Activity: What follows is a set of records, each of which is to be written out exactly.

** Material for this task follows **

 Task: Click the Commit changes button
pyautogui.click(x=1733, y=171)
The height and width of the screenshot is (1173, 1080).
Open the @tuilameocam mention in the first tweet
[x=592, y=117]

** End of Material for this task **

Result of this task:
 Task: Click the Commit changes button
pyautogui.click(x=1733, y=171)
The height and width of the screenshot is (1173, 1080).
Open the @tuilameocam mention in the first tweet
[x=592, y=117]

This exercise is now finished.